§ **Aim of the task**
Starting with the line that contains "Given: Open the Folgor Calenzano team link", give again exactly and only each line through the end of the records; include the last line and exclude pictures.

---------- Extracted records ----------

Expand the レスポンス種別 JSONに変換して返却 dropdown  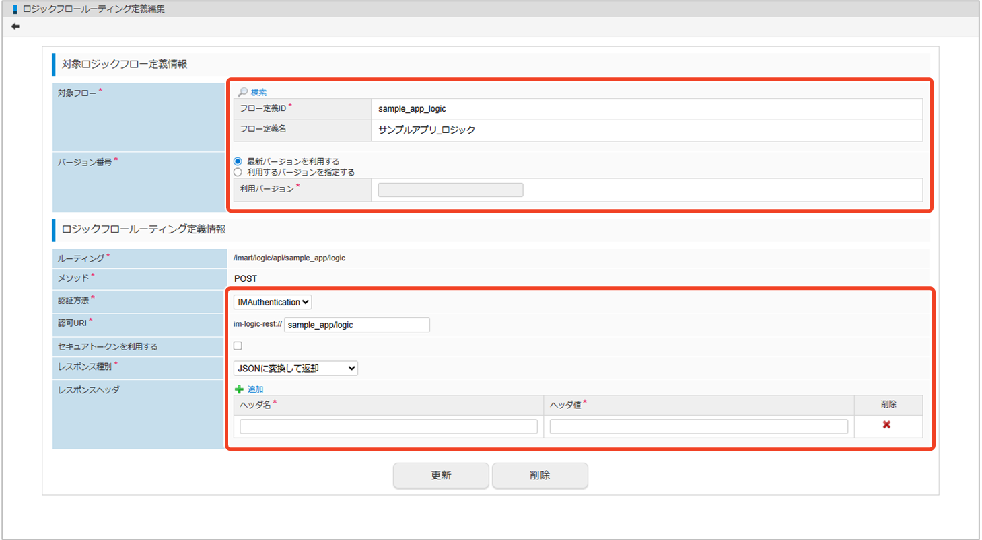[x=295, y=368]
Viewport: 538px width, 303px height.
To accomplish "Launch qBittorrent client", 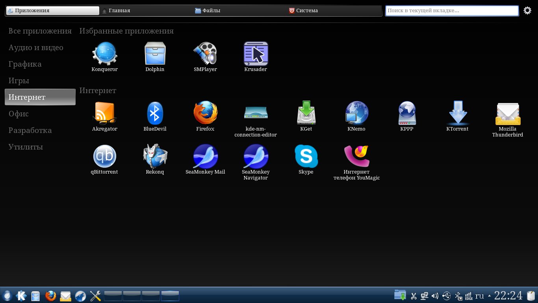I will point(104,157).
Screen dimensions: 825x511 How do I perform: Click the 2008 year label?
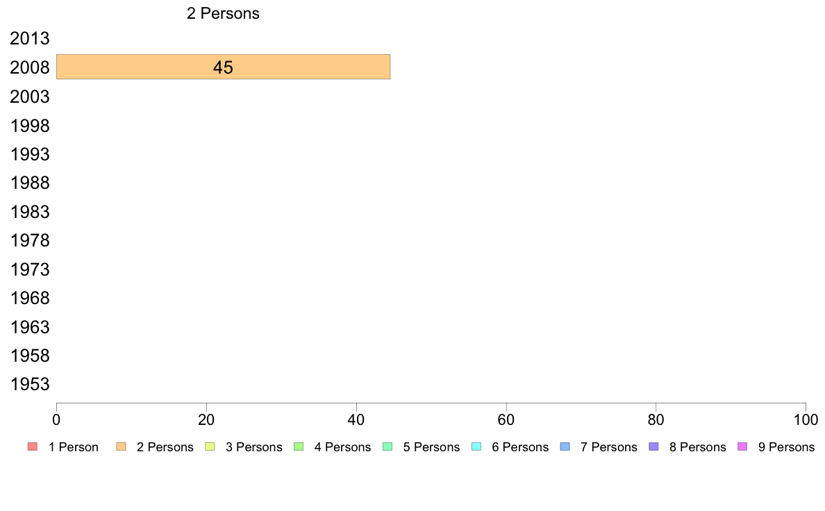pos(30,67)
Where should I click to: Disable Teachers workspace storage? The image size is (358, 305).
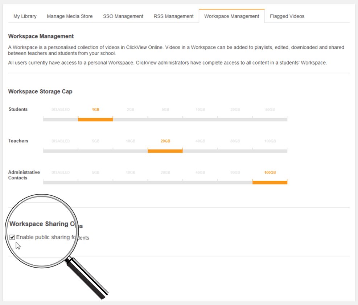pos(61,150)
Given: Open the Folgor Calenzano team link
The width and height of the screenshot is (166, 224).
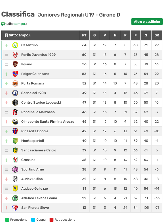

----------

§ **Written solution**
Given: Open the Folgor Calenzano team link
The width and height of the screenshot is (166, 224).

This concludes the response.